An excerpt from the Mindfulness workshop given by Jetsunma Ahkon Lhamo in 1999

Another aspect of constant mindfulness – it’s sort of like hand-in-glove with offering – is gratitude.  When you think about the appearance of all phenomena, like beautiful flowers, beautiful trees, all of our beautiful stuff, suppose you were able to develop the habit of thinking like this: “How great must be the Buddha nature, that this display of the Buddha nature is so beautiful,” with gratefulness.  It’s not like ‘thank-you-God-for-everything.’  It’s not like that.  It’s a deep response, joyfulness, the Recognition to see that the nature that is our deepest, most profound nature, the nature that is all-pervasive, the nature that is our Buddha nature is actually inherent in all appearances. To acknowledge that, to move into any kind of Recognition of that is so amazing.  To think that we are somehow connected.  How amazing!

A sense of wonder that encourages you, not just to see and react in a dull and stupid way, but to perceive more deeply.  By doing that, we develop the habit of letting the mind be more profound, letting the mind reach its depth, and consequently, one’s practice becomes so much more profound and our level of Recognition becomes so much more deepened.  This sense of gratitude ultimately, as we begin to practice, gives rise to an awareness of the emptiness of all phenomena and the inherent nature that is the heart of all phenomena.

As we begin to think like that, every time we take beauty into our eyes and have the opportunity to offer that beauty, perhaps we can say, “That is Guru Rinpoche’s.  This is Guru Rinpoche speaking to me.  I see this beauty and now I have, because of that, the opportunity to offer this beauty to the Buddhas and the bodhisattvas for the liberation and the salvation of all sentient beings.”  If you have a marvelous personal experience and remember to offer the joy of that experience for the sake of sentient beings, or to the Buddhas and the bodhisattvas, to be able to do that, in that moment, you are with Guru Rinpoche.  Guru Rinpoche is speaking to you.

If we learn to Recognize the intrinsic nature of phenomena, isn’t that like learning to see the face of the guru?  What’s important about this is the power that we have to practice this way.  In ordinary situations, if you love somebody, they can be taken away from you.  They themselves can walk away from you.  You could lose them.  But in this way of thinking, this kind of practice of mindfulness, no one can ever take the appearance of Guru Rinpoche away from you.  No one can ever take from you, nothing on this earth has the power to hide from you, to keep from you, the face of the guru.  So if you’re able to look at your environment, and think, “Oh, this is so beautiful, such a beautiful place,” and you’re able to really offer it and feel that blissfulness of just letting go and surrendering all the beauty that you see to the Buddhas and the bodhisattvas, praying fervently that somehow that virtue will be used to benefit beings, praying that all of that virtue will go to nourish sentient beings, at that moment, you are in the very arms of the guru.  You are not separate from the guru.

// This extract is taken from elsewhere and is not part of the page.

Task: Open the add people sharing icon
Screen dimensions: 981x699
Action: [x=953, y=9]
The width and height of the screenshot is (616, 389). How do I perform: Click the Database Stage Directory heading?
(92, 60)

In ordinary relationships, someone can take that away from you.  Samsara has that power, and there’s not a thing you can do about it.  How amazing to distinguish between that and the extraordinary relationship that is brought about through mindfulness and Recognition: this one relationship that nobody on this earth, even Guru Rinpoche himself, could take away from you, not that he’d want to.  We have this extraordinary opportunity.

Regarding recognition and mindfulness in our Guru Yoga, remember how I’ve taught you that ultimately the practice of Guru Yoga helps us to recognize our own nature, to recognize our primordial wisdom nature as being inseparable from the teacher?  How amazing to use this practice of Recognition in such a way as to expedite all of that and make it so much more profound and so much more meaningful instead of reacting constantly as we habitually do.  How amazing if even once, twice, three times in one day, in one week, we can practice that Recognition and remove ourselves from that neurotic scenario, using the appearance of phenomena and our reaction to it as a way to see the face of the guru. How amazing!